About a hundred years ago, Norwegian cartographers photographed Svalbard's glaciers. They were archived with 15,000 images. This summer, master student Erik Schytt Holmlund, along with three assistants, went back to exactly the same places to take new pictures. They wanted to see what had happened since then. They visited 15 glaciers and what they saw was amazing.

- It's an unpleasant sight. Most of these views are still incredibly powerful, but you can see how much more powerful they were a hundred years ago. The change is extreme. Those who came with us had no words, says Erik Schytt Holmlund, who studies glaciology at Svalbard University.

The temperature has risen more in Svalbard than anywhere else in Europe.
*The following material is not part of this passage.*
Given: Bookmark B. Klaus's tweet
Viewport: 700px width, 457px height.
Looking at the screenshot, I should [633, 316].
Here, climate change is twice as fast. Since the pictures were taken in the early 1900s, the air temperature has risen by about 5 degrees, most of all in winter.

The fastest warming has been the last 20 years. According to the researchers, the glaciers seem to melt faster.
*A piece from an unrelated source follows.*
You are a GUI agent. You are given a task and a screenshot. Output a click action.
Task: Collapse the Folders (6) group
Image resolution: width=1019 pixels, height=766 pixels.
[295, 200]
- These glaciers are incredible symbols of the changes that are happening. The change we are experiencing here is not only happening in Svalbard, it is happening all over the world.

But the glaciers are large and respond slowly to climate change. The fact that they melted during the 20th century is partly due to the fact that at the turn of the last century we left a several hundred year-long cold period behind us, the so-called little ice age. It had made the glaciers big when the old pictures were taken. But human climate change plays a crucial role, scientists believe.

- I think that's our impact. We have increased the carbon dioxide content in the atmosphere quite sharply since 1850, and it is probably the human impact that makes the climate warmer and thus the ice melts. It may be that they melt after little ice age, but it is certainly also the warming that we are responsible for, ”says Nina Kirchner, assistant professor of glaciology at Stockholm University.